Stored records:
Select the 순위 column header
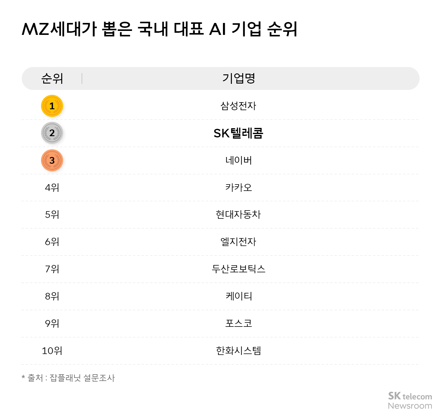The image size is (441, 418). (52, 79)
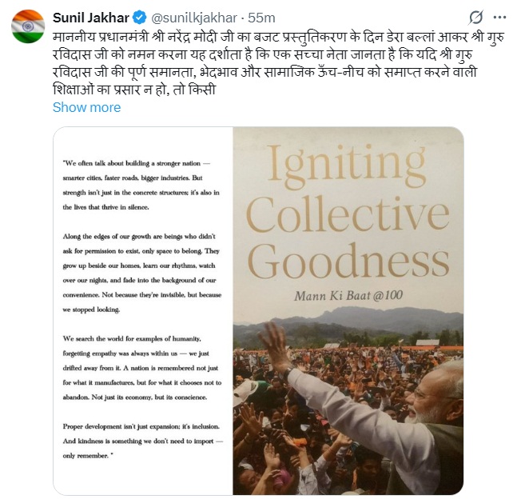
Task: Open the book cover image on the right
Action: click(348, 310)
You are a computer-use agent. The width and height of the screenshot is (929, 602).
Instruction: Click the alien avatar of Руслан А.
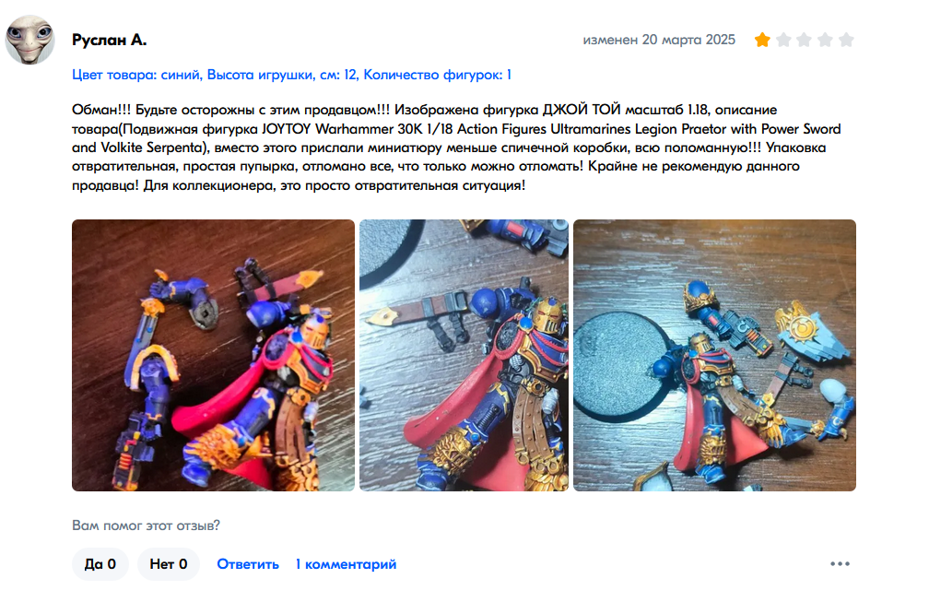(30, 40)
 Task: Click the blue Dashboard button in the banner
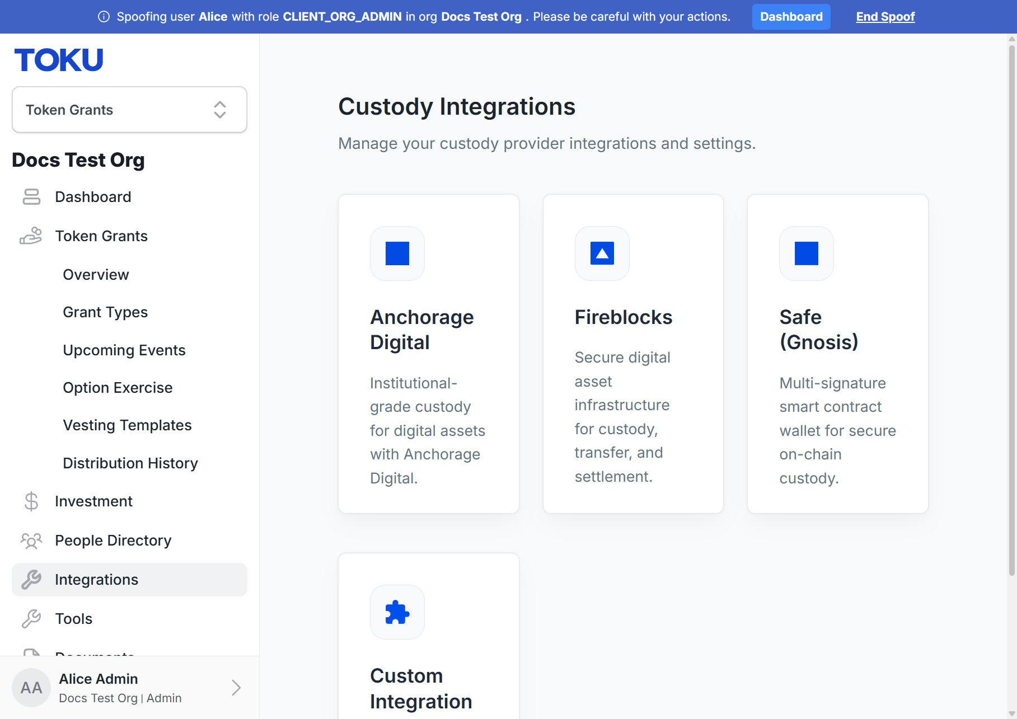click(791, 17)
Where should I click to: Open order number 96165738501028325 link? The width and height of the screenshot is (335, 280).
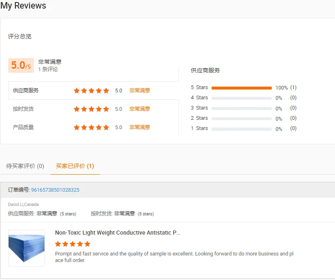pyautogui.click(x=55, y=190)
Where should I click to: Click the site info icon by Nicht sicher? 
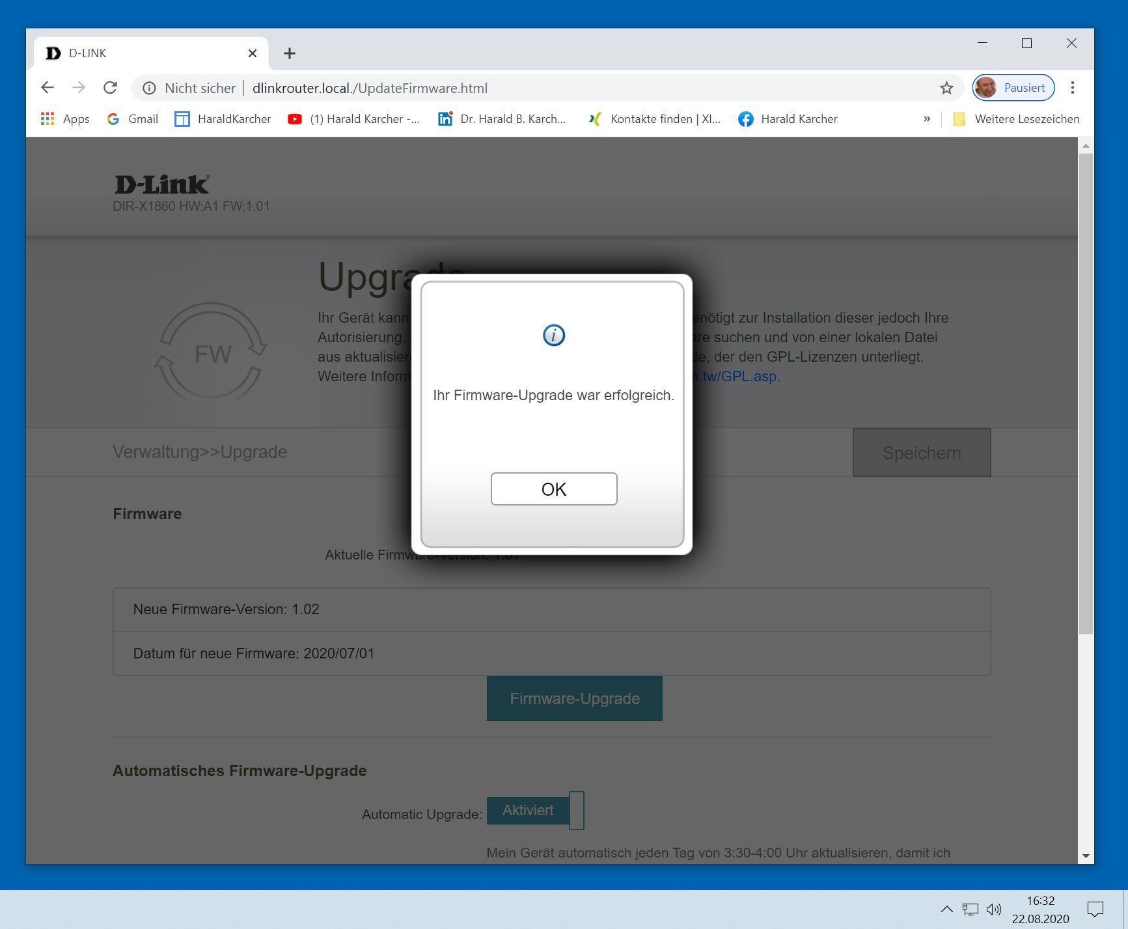coord(149,88)
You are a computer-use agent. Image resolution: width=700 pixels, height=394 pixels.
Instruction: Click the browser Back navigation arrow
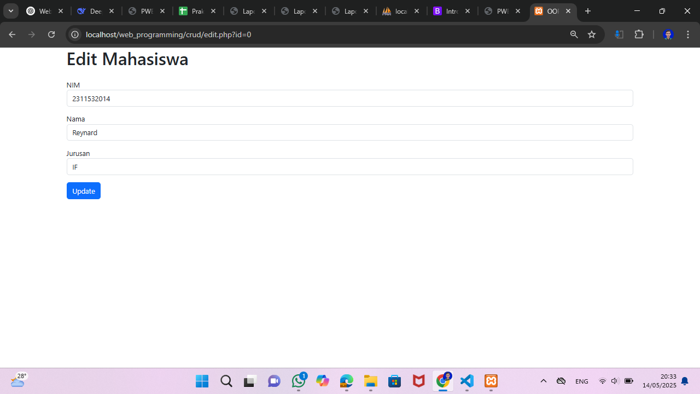pos(12,34)
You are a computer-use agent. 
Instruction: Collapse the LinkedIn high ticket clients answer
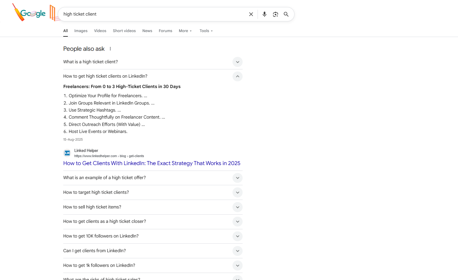pyautogui.click(x=237, y=76)
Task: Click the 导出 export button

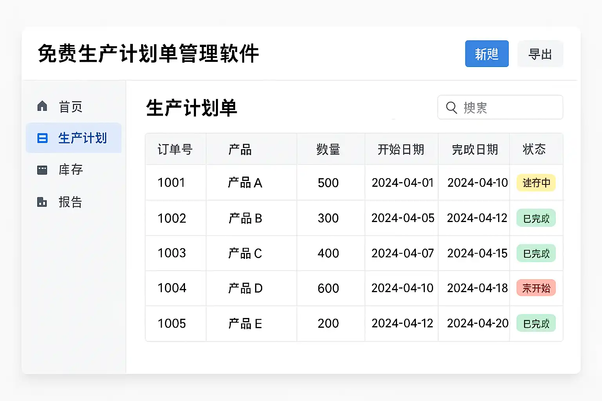Action: coord(540,54)
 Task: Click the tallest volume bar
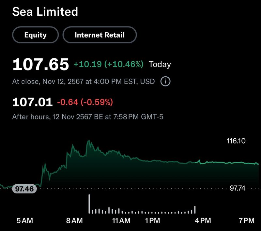tap(89, 202)
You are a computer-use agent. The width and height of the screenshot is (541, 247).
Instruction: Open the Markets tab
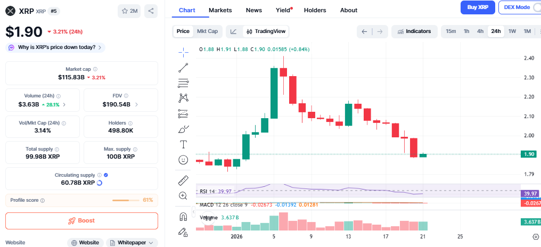[x=220, y=10]
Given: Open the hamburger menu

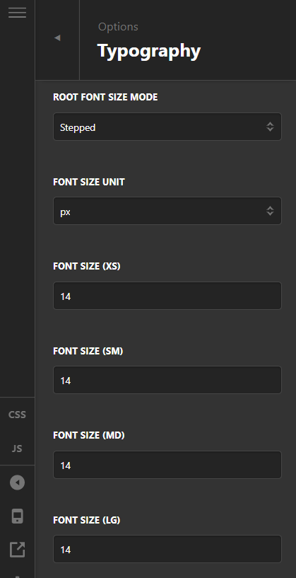Looking at the screenshot, I should pyautogui.click(x=17, y=13).
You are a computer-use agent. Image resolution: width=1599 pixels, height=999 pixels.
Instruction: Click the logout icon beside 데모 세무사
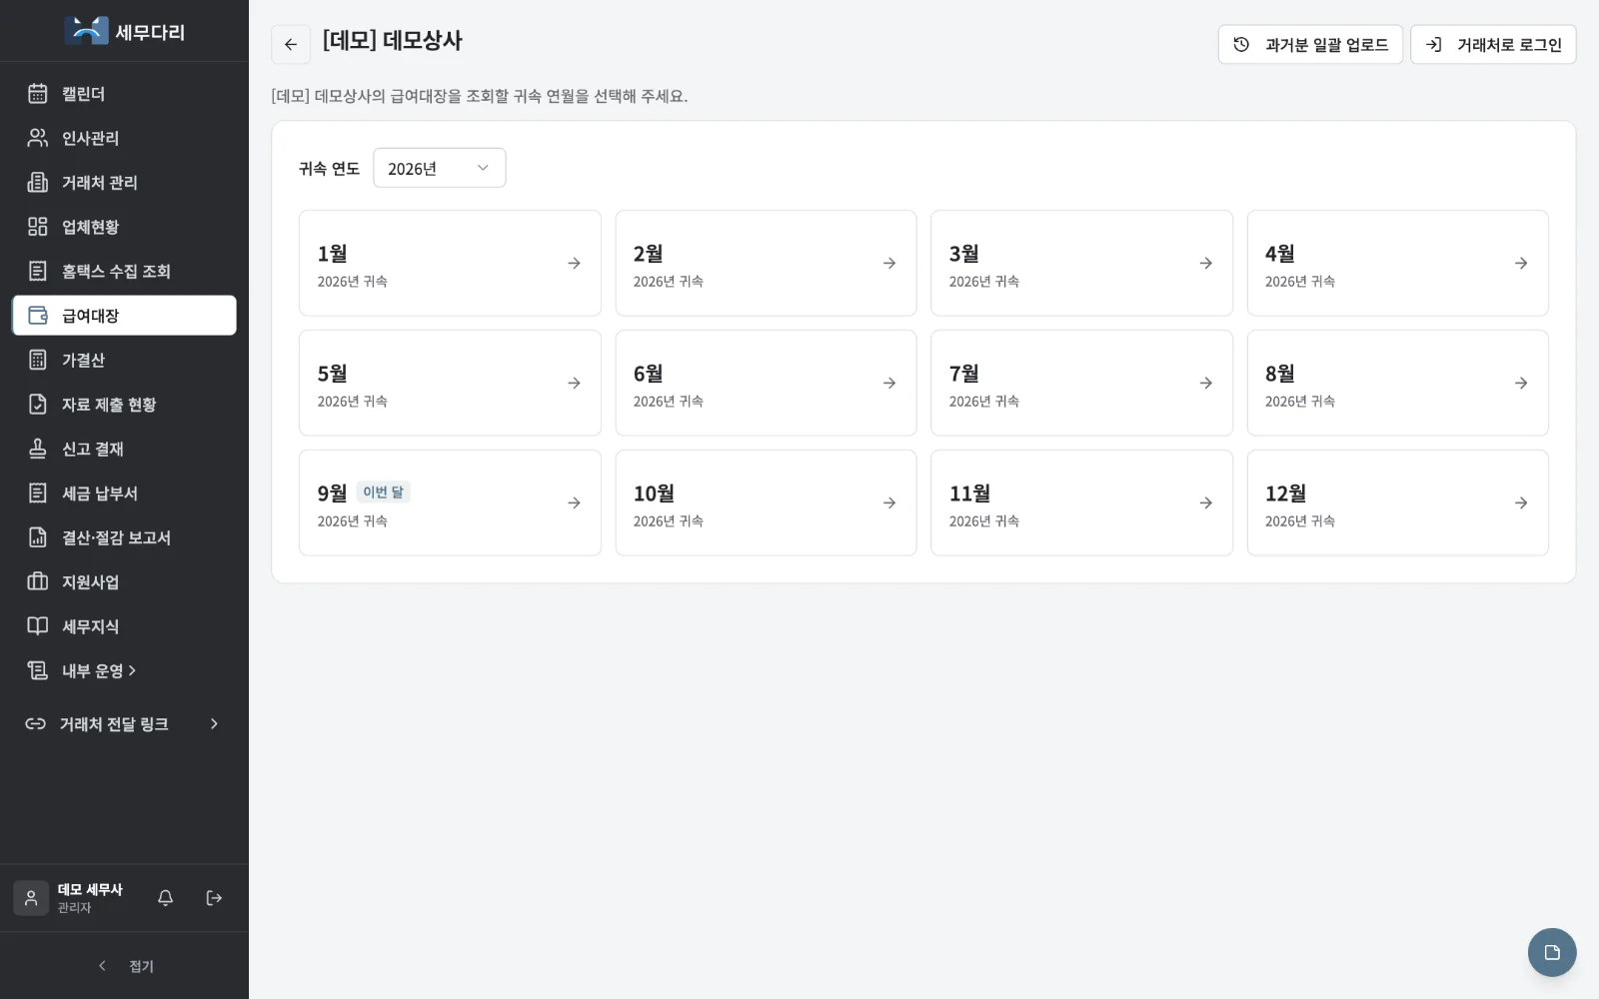point(214,898)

• _TASK BRIEF_
Each entry is to be returned precisely as it appears, but the pictures are to be dropped.

• _EXERCISE OUTPUT_
Select the 순위 column header
The image size is (441, 418). (52, 79)
Task: Open the book cover image on the right
Action: click(348, 310)
You are a computer-use agent. The width and height of the screenshot is (929, 602).
Instruction: Click the alien avatar of Руслан А.
(30, 40)
 Task: Click the blue Dashboard button in the banner
click(791, 17)
Where should I click to: Open order number 96165738501028325 link? The width and height of the screenshot is (335, 280).
pyautogui.click(x=55, y=190)
Where should I click to: Click the site info icon by Nicht sicher? 
coord(149,88)
You are a computer-use agent. Image resolution: width=700 pixels, height=394 pixels.
Instruction: Click the browser Back navigation arrow
pos(12,34)
You are a computer-use agent. 
Instruction: Collapse the LinkedIn high ticket clients answer
pyautogui.click(x=237, y=76)
Task: Click the 导出 export button

Action: coord(540,54)
 Task: Click the tallest volume bar
tap(89, 202)
You are a computer-use agent. The width and height of the screenshot is (541, 247).
Instruction: Open the Markets tab
[x=220, y=10]
Given: Open the hamburger menu

Looking at the screenshot, I should pyautogui.click(x=17, y=13).
You are a computer-use agent. Image resolution: width=1599 pixels, height=999 pixels.
Instruction: Click the logout icon beside 데모 세무사
point(214,898)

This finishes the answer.